A New Look, Some Updates

Wynn Wolf Arbor

It has now been approximately one year since the initial publication of this site and its new design. Looking through the commits that changed the CSS I can’t see any big changes; overall the core design remained very stable. That is (or, rather, was) especially true for the design of the landing page. Why was? Well, as you might have noticed, it now has a whole new look.

Gone is the previous brutalist, blocky, beautifully Oriole-yellow page, replaced by a simple minimalist top-to-bottom list of articles. I even decided to throw in a quick introduction as well. Whilst I still love the old design very dearly (it was based on countless design iterations, ideas, and experiments spanning about 6 months in total), it always clashed with all other content on this site. That was, of course, in a way intentional - the idea was to be as uncompromising as possible. For the time, it was the right thing to do. I was going through an extreme amount of turmoil (both externally and internally), and finally had something completely for myself with that design. It became a sort of safe haven, a space where I did not have to care much about the needs of others; a space in which I expressed myself without worry.

The old landing page
oriole.system's old landing page

Over the last 5 months I have had lots of time to think and reflect, and learned a lot about myself. The current design therefore reflects a new-found confidence, and is more an example of easiness than of uncompromising and extremely idiosyncratic design. Maybe some time in the future I’ll be lucky enough to re-use parts of the old art style and keep it around for something that is more in tune with its complicated and personal history.


As mentioned in the previous post, an outstanding item for git.oriole.systems was support for the “smart”1 HTTP protocol as supplied by git-http-backend(1).
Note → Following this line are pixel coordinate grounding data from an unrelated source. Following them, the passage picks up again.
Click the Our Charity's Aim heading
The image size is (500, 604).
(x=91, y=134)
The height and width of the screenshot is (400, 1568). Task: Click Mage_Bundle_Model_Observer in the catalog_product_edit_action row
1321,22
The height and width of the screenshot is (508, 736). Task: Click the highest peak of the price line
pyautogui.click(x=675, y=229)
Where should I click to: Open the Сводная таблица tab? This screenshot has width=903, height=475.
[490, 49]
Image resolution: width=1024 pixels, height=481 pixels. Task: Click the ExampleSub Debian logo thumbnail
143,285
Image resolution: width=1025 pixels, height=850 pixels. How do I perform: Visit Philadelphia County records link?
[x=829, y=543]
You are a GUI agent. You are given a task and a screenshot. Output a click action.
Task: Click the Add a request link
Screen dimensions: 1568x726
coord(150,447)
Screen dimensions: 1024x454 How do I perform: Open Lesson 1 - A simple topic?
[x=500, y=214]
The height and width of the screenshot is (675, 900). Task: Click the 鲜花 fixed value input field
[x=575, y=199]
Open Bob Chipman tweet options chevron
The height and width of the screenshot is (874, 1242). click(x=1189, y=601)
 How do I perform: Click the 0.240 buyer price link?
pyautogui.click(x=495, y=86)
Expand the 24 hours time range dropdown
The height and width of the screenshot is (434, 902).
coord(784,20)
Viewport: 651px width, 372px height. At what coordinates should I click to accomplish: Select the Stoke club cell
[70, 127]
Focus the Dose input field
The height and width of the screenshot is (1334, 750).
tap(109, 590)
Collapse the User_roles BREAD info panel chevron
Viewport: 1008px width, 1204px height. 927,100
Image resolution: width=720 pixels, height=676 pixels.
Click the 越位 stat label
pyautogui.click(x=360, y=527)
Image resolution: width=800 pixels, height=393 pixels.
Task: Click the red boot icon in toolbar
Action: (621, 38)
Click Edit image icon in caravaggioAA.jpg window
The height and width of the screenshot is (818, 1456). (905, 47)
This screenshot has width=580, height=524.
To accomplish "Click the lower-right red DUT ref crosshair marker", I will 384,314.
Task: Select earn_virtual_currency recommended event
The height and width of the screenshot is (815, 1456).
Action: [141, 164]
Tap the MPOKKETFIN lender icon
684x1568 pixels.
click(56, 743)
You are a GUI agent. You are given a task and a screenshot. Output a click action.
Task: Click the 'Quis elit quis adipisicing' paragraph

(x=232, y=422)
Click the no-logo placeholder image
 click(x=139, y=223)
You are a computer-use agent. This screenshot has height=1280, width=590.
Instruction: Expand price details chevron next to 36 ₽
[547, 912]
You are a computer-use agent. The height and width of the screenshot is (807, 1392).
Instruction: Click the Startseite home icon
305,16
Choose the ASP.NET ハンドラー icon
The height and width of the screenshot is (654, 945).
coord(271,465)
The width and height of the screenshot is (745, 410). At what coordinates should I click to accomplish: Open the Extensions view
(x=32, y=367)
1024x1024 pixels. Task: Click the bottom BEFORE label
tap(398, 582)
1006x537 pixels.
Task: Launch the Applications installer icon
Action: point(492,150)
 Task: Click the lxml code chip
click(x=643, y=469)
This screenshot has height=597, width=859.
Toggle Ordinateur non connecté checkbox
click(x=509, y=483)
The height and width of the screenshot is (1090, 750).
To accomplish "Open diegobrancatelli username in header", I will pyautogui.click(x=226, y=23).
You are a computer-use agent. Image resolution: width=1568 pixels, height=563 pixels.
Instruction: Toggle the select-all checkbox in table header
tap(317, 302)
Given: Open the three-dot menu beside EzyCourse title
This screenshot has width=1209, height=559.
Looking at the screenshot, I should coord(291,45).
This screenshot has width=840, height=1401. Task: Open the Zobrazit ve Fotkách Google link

This is now implemented via a small patch for cgit: Whenever cgit is asked to handle a “cloneable” item, instead of caching and serving it itself, it executes git-http-backend(1) and lets that handle the rest. The advantage of this approach is that there’s no additional configuration needed on the side of the web server, barring the addition of the environment variables GIT_PROJECT_ROOT and GIT_HTTP_EXPORT_ALL required for git-http-backend(1) itself.

To my knowledge, it is not easily possible with Caddy 1 to set up the complex2 structure needed to run cgit and git-http-backend(1) at the same URL. Caddy 2 brings much improved path matching support, so I may change this again once I have migrated everything. For now, this simple setup suffices.

Testing The Waters

I’ve also been working on getting things ready for the inevitable migration to Caddy 2. There’s still much to be done, and I don’t think I’ll be ready for at least another month. Firstly I want to give Caddy 2 some more time before I use it as a stable service (2.1 is already in beta and contains a lot of fixes). Secondly I have to make sure that every single part of my infrastructure will continue to work with Caddy 2, and that means a lot of testing.

Since I had been working on setting up cgit anyway, I decided to draft a new Caddyfile that is compatible with Caddy 2. For the most part, it went surprisingly well. I generally prefer the new syntax, and pretty much all new features are integrated very cleanly. The documentation could be improved in a few places, however. Most of the time there is a clear lack of cross-references, and if you don’t know how a certain part of the configuration is called, it is very hard to search for it.

There was one minor hitch to this effort. It seemed that no matter what I did, I couldn’t get the fastcgi transport to work with slowcgi: the PATH_INFO variable would just remain empty. After a few hours of testing and digging, I could finally identify the root cause. Turns out there was an ever-so-subtle bug in Caddy’s handling of the split directive. I reported the issue upstream and sent along a small pull request that was promptly merged.

Dark mode and prefers-color-scheme

Finally, just yesterday I updated the whole site to respect the prefers-color-scheme CSS media feature. Whoever prefers dark websites and has told their operating system or browser3 to use dark mode when available will hopefully rejoice in not having their eyes burnt out when visiting my site. This is arguably a small change, and inconsequential in the grand scheme of things, but it was lots of fun to work on after the rather more stressful crunch of getting cgit to work nicely.

The landing page in dark mode
The landing page in dark mode

I’m still playing around with the overall colour choice and composition, so you may see more or less significant changes down the road. The main focus will still be the default light design (as that is the one I prefer), but dark mode will not just be an afterthought. Feedback on this is very much welcome.

And by the way, if you are interested in how this site is put together, check out its Git repository.

  1. I really wish it had a better name… 

  2. Read: it needs regular expressions, which means that now I have one more problem. 

  3. For Firefox, try setting ui:systemUsesDarkTheme to 1 in about:config.
    Note: As of Firefox 87 this is no longer needed. You can now toggle between dark and light mode in the developer tools.